Thank you for your interest in DeepPurpose! As more and more models are coming up, we want to include as much as the models and their pretrained models in our framework. Here we provide step-by-step instructions to do that:
For any dataset, we expect each drug is associated with SMILES and each protein with amino acid sequence. However, as different encoders expect different input to the model (e.g., MPNN expects mol graph), we need to first transform it to the expected format. To do that, in the utils.py
file, define a new function smiles2xxx
or target2xxx
which taks a input SMILES/sequence and outputs the encoding format for that single input.
Then, in the encode_drug
or encode_protein
functions, include a elif
statement to transform all of the data points in the input dataframe using just defined smiles2xxx
or target2xxx
.
For special input formats such as further transformation on the fly, please add a elif
statement to the data_process_loader
, data_process_DDI_loader
, data_process_PPI_loader
, data_process_loader_Protein_Prediction
, data_process_loader_Protein_Prediction
. You can refer to the examples for CNN in these functions.
Now, in the generate_config
file, add an elif
statement to include all important encoder parameters (e.g. input dimension, model dim and etc.). If your encoder has new parameters that you want the users to specify in the model_initialize
function, you should also add in the function parameter space. If so, please specify the default values.
In the encoders.py
, define the encoder models. The input of the __init__
in default should contain encoding
, which is either 'drug' or 'protein', and **config
, which includes all the model parameters defined by users. For the forward
function, we expect to input one feature matrix and output the hidden embedding.

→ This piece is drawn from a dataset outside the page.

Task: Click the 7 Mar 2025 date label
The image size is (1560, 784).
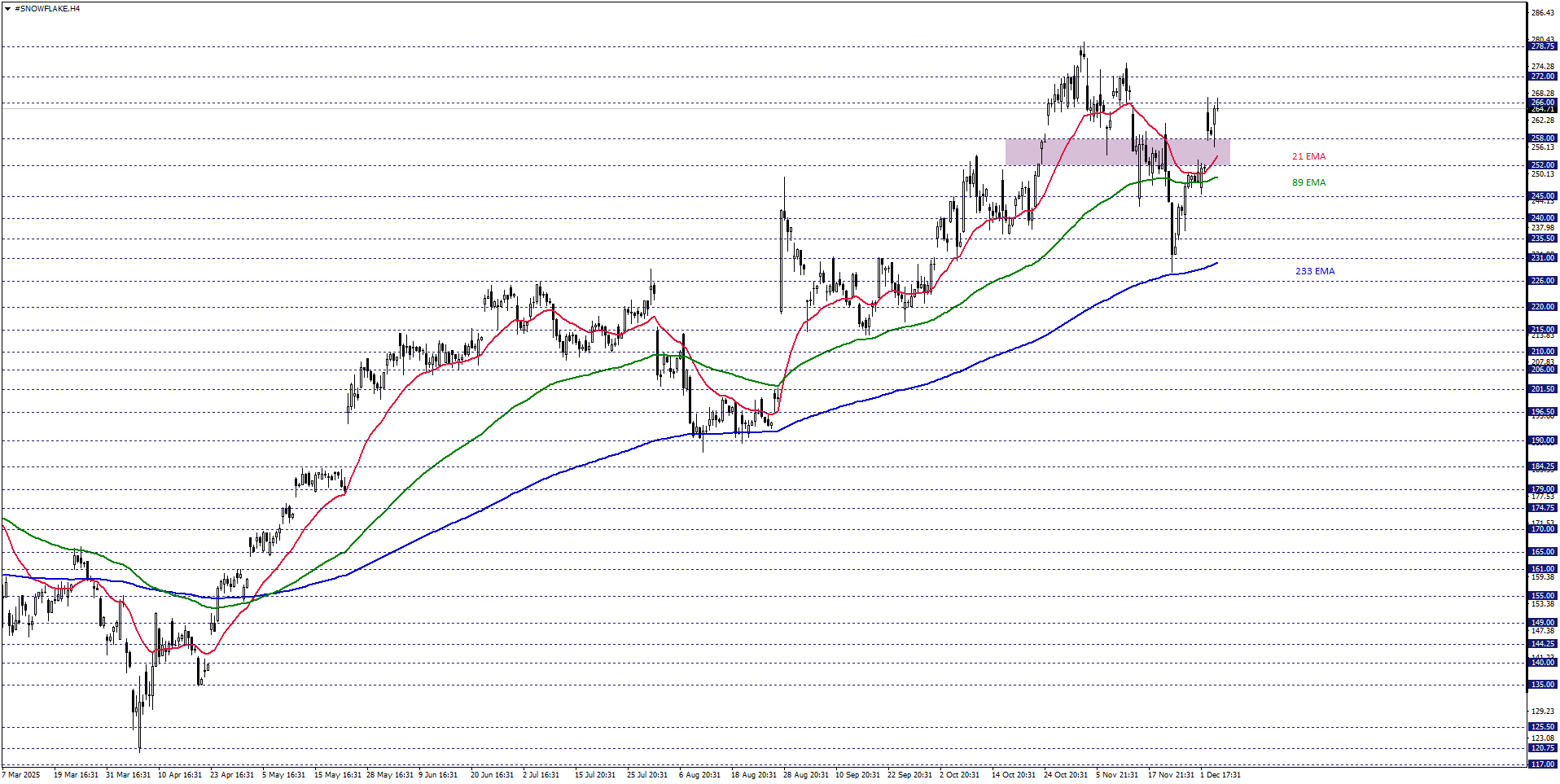Action: coord(21,775)
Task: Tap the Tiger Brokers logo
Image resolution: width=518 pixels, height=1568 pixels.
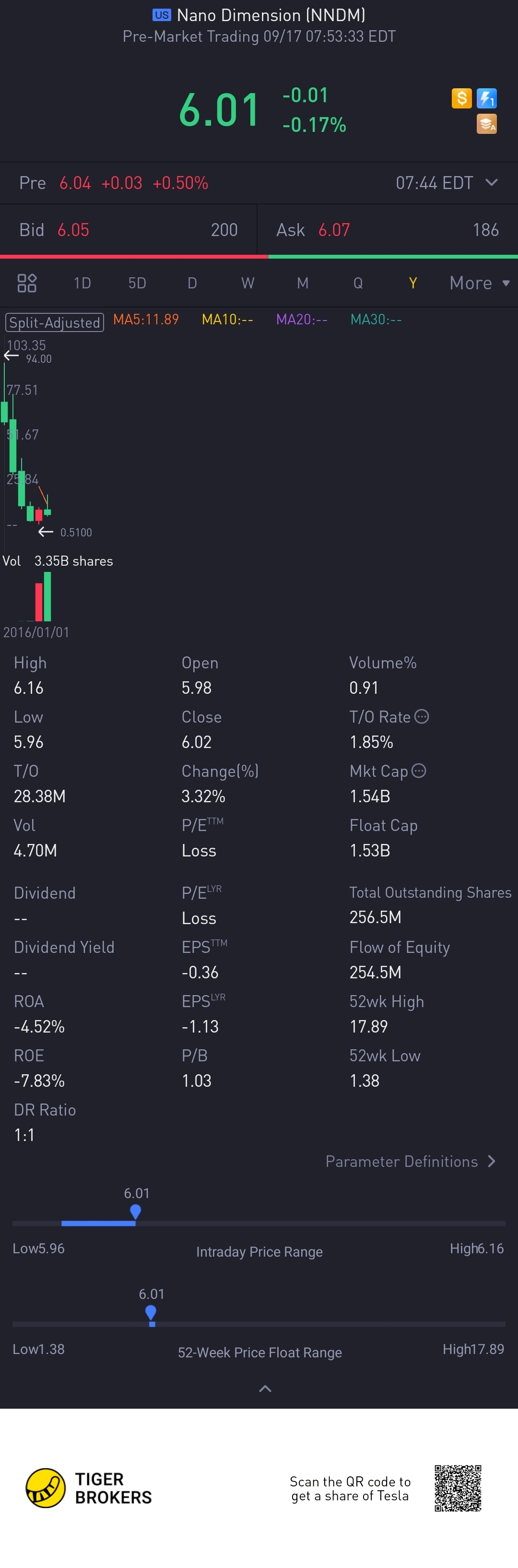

Finally, we need to modify the training wrappers. Every file has similar structures so we will talk about one file and the rest should follow. In the main class __init__
function, include an elif
statement to define the model based on the definitions in encoders.py
.
That's it! You have successfully included your model in DeepPurpose!
Before you create a pull request, please also test it locally and send [email protected] a test case. Then, you are good to go!